Admittedly, Deb cautioned the couple against having children. Her life had revolved around caring for Lisa, and she knew the amount of support needed to not only care for Lisa and Christian, but to also take care of a baby. Lisa was adamant, and they went forward with the pregnancy.

“I was pleased for Lisa because she was so excited,” Deb said. “But I was apprehensive for the 9 months, wondering if the baby would have epilepsy or a hole in the heart. I did have a lot of concerns.” A plan formed for Christian to be the main caregiver for the baby, but never leaving Lisa completely alone with the child. Deb would provide support, especially in the first weeks. During the pregnancy, doctors monitored Lisa’s heart to ensure she was healthy. However, there was no fetal testing done prenatally to determine how the baby was developing.

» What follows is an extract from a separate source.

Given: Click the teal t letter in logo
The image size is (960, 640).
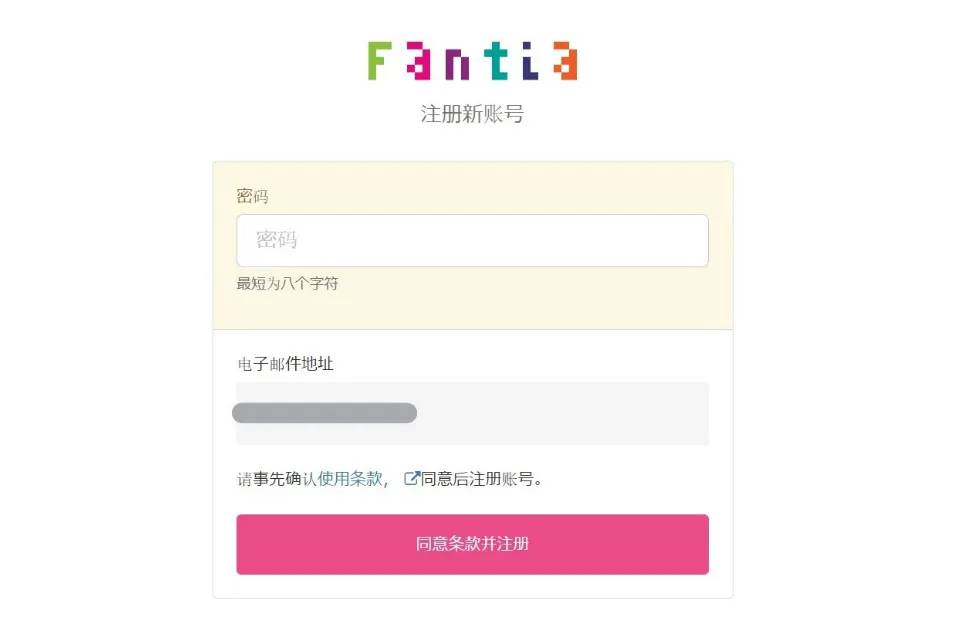Looking at the screenshot, I should point(496,61).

“We were shocked but happy to receive the letter,” said Lisa. The family was not notified during their stay in the hospital that the baby was being tested for KdVS at that time. Instead, they knew the doctors were observing how Sienna fed and developed over a few days. Deb theorizes that they took blood during that time.

The happy, healthy baby now demands much of their time. The plan originally formed did not come to fruition, and Deb has full guardianship of Sienna, meaning the child will live with her until she is 18 years old. Lisa and Christian have input in the baby’s life, with Lisa spending time with her daily.

The trio, along with Lisa’s two sisters, form a support system Deb said is vital to any person having a small child.

“Parents have so much love for their own children,” Deb said. “I won’t say don’t do it, because it can be done if there is a support system to be there and everyone can work together as a family. Just because someone has special needs, they are as important as someone that hasn’t. They can achieve a lot.”